著者とイラストレーターによる“共鳴的設計”

堀越英美氏──言葉とジェンダーを見つめる文化批評家

早稲田大学第一文学部卒の文筆家・翻訳家。著書には『モヤモヤしている女の子のための読書案内』『ささる引用フレーズ辞典』などがあり、社会・文化と表現を接続する視点が一貫しています。

海島千本氏──ターゲットに刺さるビジュアル表現

アニメ『ブラック・ブレット』や『Fate/Grand Order』などを手がけた人気イラストレーター。彼女の幻想的な絵は、本書の感情的な世界観を可視化し、ターゲット層(アニメ・創作ファン)に深く刺さる設計となっています。

誰のための本か?──ターゲット層の分析

  • 一次ターゲット:作家・漫画家・作詞家などの「創作活動者」
  • 二次ターゲット:アニメ・ゲームなどのファン層(とくに“厨二病”美学を好む層)

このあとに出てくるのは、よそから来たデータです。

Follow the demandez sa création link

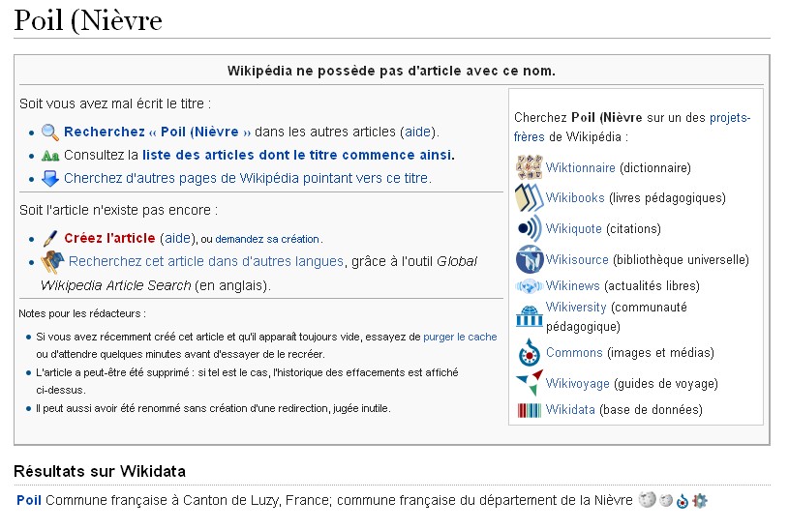pyautogui.click(x=268, y=239)
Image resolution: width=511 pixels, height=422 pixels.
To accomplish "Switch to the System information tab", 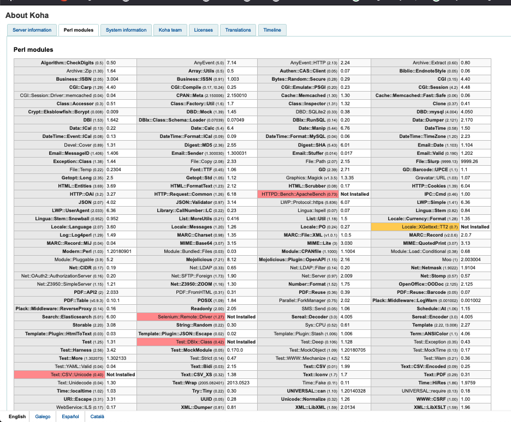I will [126, 30].
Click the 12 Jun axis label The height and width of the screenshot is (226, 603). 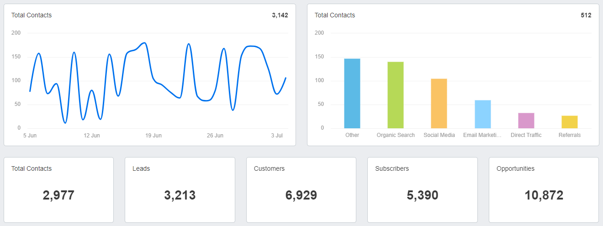pos(92,136)
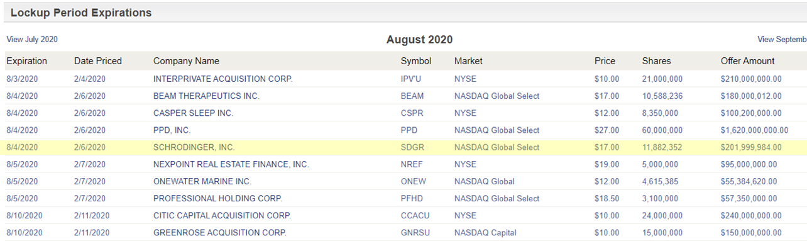Select NASDAQ Capital market for Greenrose
The height and width of the screenshot is (241, 807).
pyautogui.click(x=485, y=232)
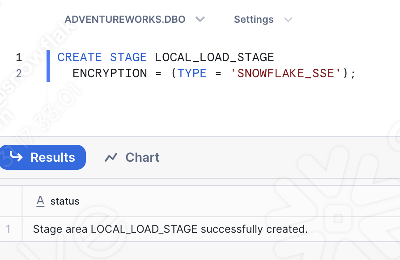Click line number 1 in the editor gutter
Screen dimensions: 400x260
(x=19, y=57)
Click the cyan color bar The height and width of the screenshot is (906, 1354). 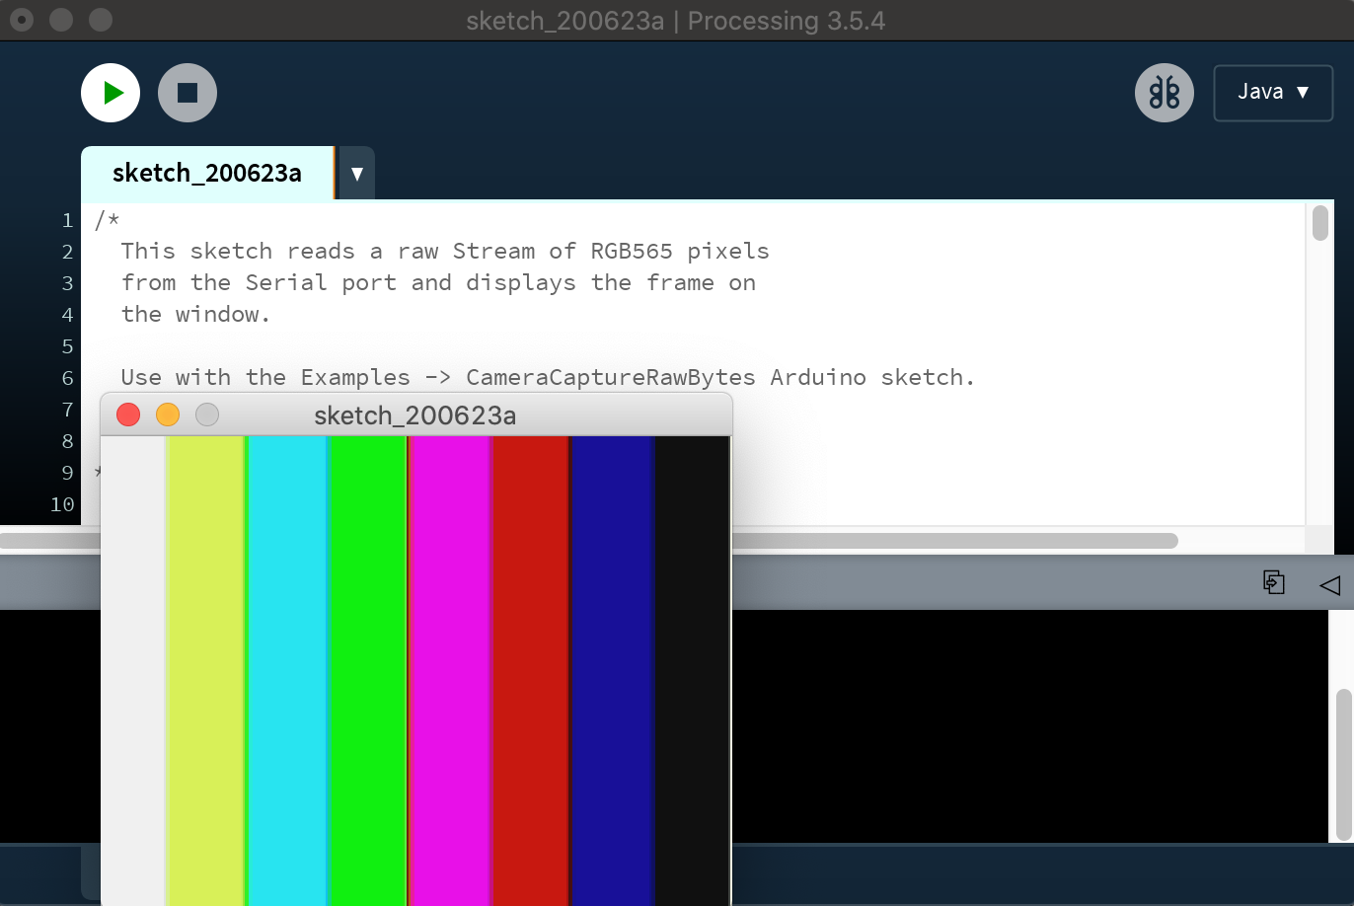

現代的な語彙力不安に応えつつ、創作に活用できる表現の引き出しを広げる本書は、単なる辞書というより“感情表現の道具箱”として機能しています。

まとめ:過去の言葉で、未来の表現をひらく一冊

『エモい古語辞典』は、単なる言語辞典ではなく、現代の表現者が持つ「語彙への渇望」に応え、創造的な表現の支援ツールとして優れた構成と感性を備えています。
アナログとデジタル、過去と未来、感性と知性──それらを架橋する“辞典”というフレームワークが、かつてない「エモい」言語体験を生み出しているのです。